Q. How are you using it for clinical informatics?
The way I look at clinical informatics is using technology to support the clinical work of physicians and in our department radiologists. My view is that this is clinical informatics: Configuring these systems such that they are integrated, that they facilitate better, faster more efficient access to data to encourage people to access the data they need to practice medicine better. So my view is that this context integration is clinical informatics that has a direct positive impact on clinical care.

Q. How were your PACS administrators involved in solving the issues you had?
We have a really excellent PACS team who are committed, very experienced and well versed in all these systems, who made major contributions to the integration. As I said, once you start to integrate a bunch of components from a bunch of different vendors and technologies, it starts to get complex and there can be a lot of finger pointing. A major contribution of our PACS team was really staying on top of that process and really continuing to push the issue forward with all of the parties involved and not allow it to become party A saying it is party B's fault and party B saying it is party A's fault and it just drops there. Our PACS administrators were very good about continuing to push issues forward and facilitate the dialogue between all the different stakeholders, they saw these issues through to resolution.

Q. So they had great troubleshooting and negotiating skills?
Yes.

Q. Are we ready to talk about the other side, the referring physician having access to the imaging through the EHR and having that impact their workflow?
Yes that is something we've done for a much longer period of time, since we went live on EPIC probably five or six years ago.

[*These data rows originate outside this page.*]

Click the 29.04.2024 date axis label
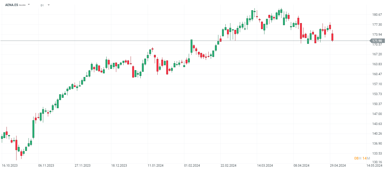Image resolution: width=388 pixels, height=170 pixels. point(338,166)
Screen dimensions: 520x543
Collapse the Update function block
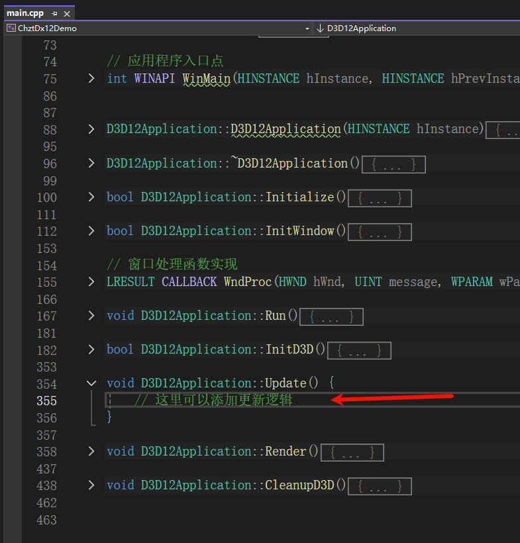coord(91,383)

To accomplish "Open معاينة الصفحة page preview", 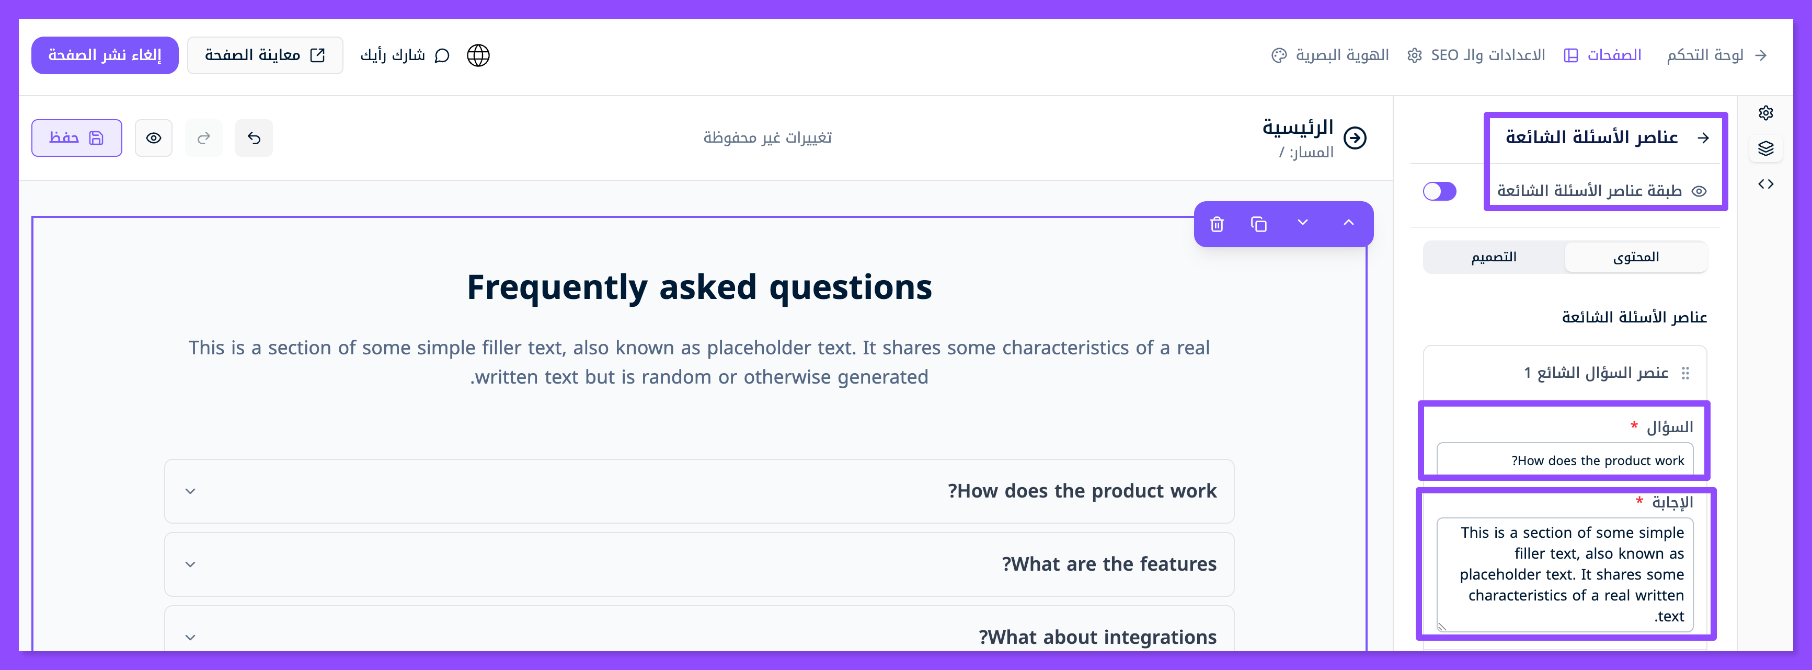I will pyautogui.click(x=264, y=56).
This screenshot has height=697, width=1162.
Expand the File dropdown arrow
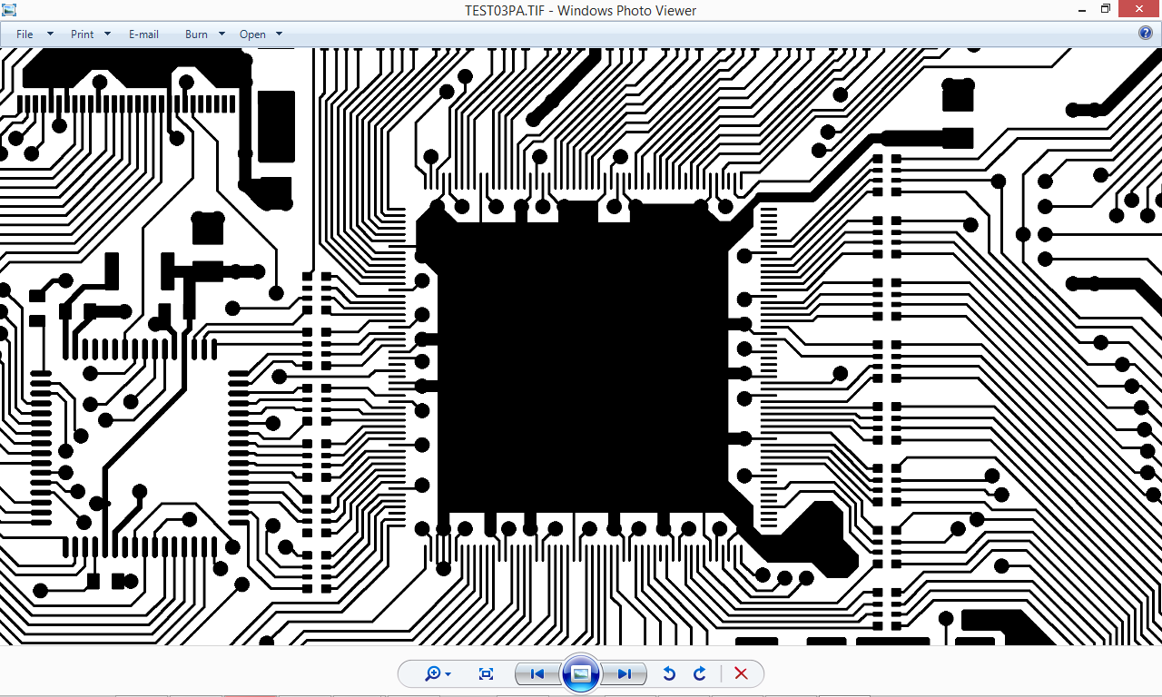point(50,34)
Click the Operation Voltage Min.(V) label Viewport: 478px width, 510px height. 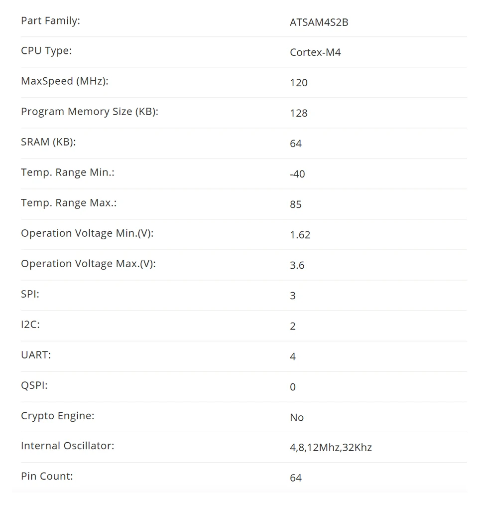tap(87, 233)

So within our EHR when they look at an imaging report there is a link that launches a viewer that provides them with full access to review the imaging. About a year ago, we changed which viewer we used. We went from a more heavyweight traditional Windows fat client PACS solution to an in-client web-based viewer (eUnity).

Q. A universal viewer? 
It has some universal capabilities but at present we are only serving radiology through it.

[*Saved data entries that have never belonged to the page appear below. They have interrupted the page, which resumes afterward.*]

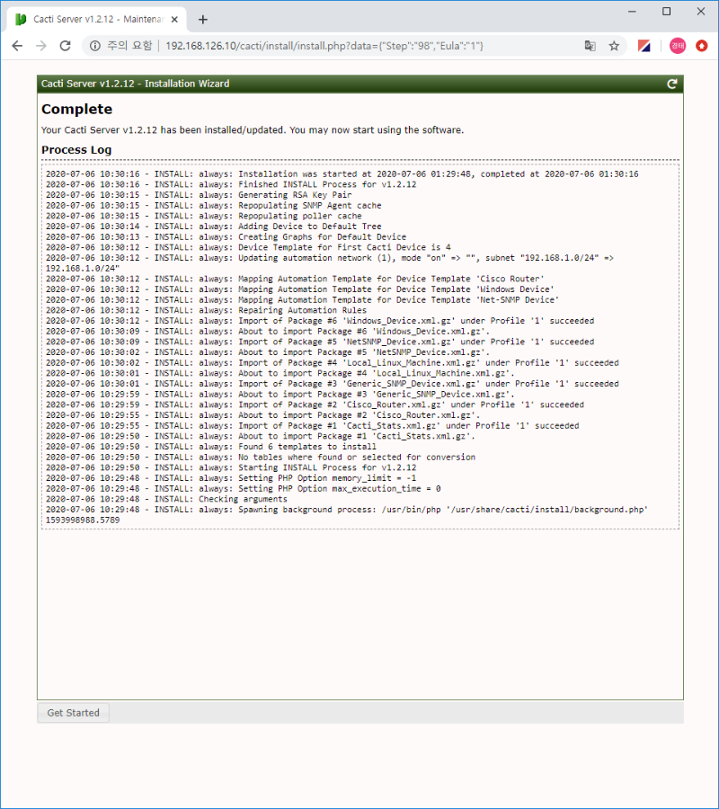The height and width of the screenshot is (809, 719).
Task: Close the Cacti Server tab
Action: 173,19
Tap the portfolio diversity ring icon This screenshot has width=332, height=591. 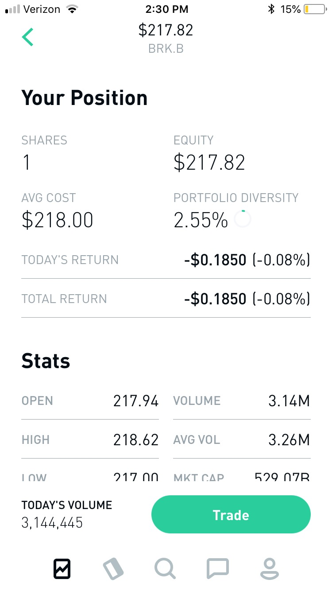pos(243,219)
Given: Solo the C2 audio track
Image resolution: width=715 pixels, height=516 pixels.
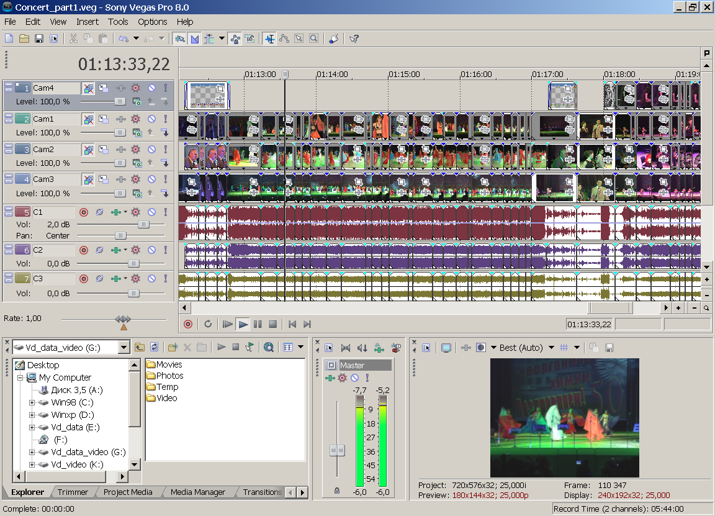Looking at the screenshot, I should [166, 250].
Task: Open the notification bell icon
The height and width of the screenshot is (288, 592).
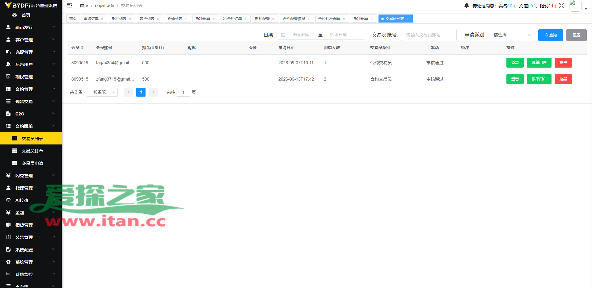Action: [467, 5]
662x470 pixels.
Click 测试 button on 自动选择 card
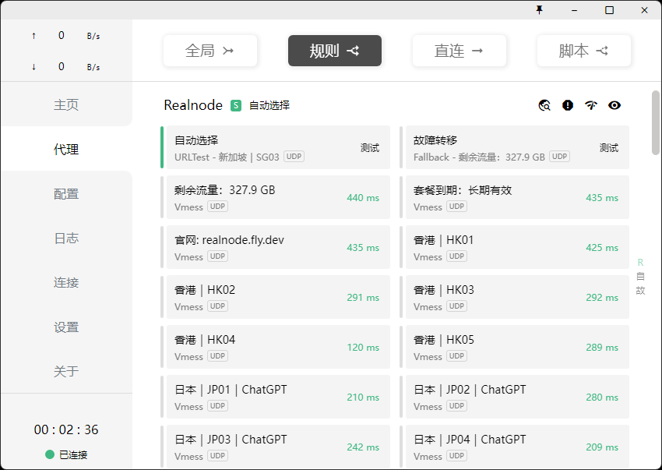pyautogui.click(x=369, y=147)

Q. What was the reason for that change?
There were a couple of reasons. We were not going to be able to stay on the PACS, at the time we had two separate PACS systems one for radiology and one that was used as an enterprise viewer for the rest of the hospital. There was a Windows and Internet Explorer upgrade that would be incompatible with the PACS viewer so we were either going to have to upgrade to a newer version of the software or change to a different platform. The web-based viewer was something we already had in place on a much smaller scale for remote image viewing off-hours within radiology, so by going with that we could consolidate our systems count, and it was a much less expensive option and it provides a lot of functionality that was not available in our traditional PACS viewer. It is accessible from mobile clients and Mac laptops as well as Windows systems. It also has some collaborative viewing features that were not available in the other system.

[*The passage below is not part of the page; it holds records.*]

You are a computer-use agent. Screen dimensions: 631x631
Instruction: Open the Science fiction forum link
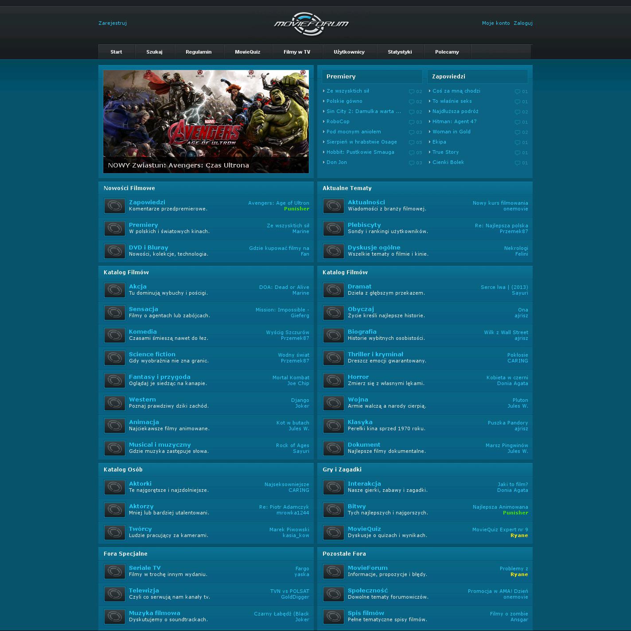pyautogui.click(x=152, y=354)
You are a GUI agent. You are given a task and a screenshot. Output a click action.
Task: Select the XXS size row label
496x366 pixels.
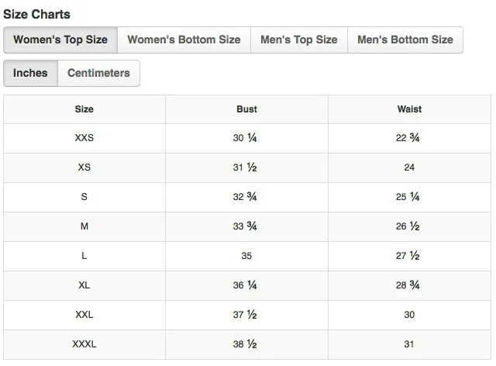click(x=84, y=138)
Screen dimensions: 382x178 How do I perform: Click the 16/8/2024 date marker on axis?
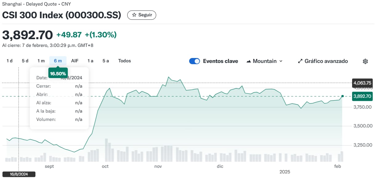[x=19, y=174]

Q. Are both radiologists and referring physicians happy with the integration?
My sense is that they are. On the clinicians' side they are happy with the ability to get to the imaging with the link directly out of the EHR. On the radiologists' side there were initially some issues with overall stability as I mentioned that people found frustrating, but the overall experience of not having to do this laborious double login and having that EHR data readily available is something people are appreciating the benefit and utility of, and I think people are pretty happy with that.

I think it serves as a concrete example that illustrates the importance and benefits of context integration and unified workflow that is all in one place and doesn't have these unnecessary disruptions between trying to do one thing in one system and then having to log in to another system and trying to correlate things across but having a single unified workflow for the physician.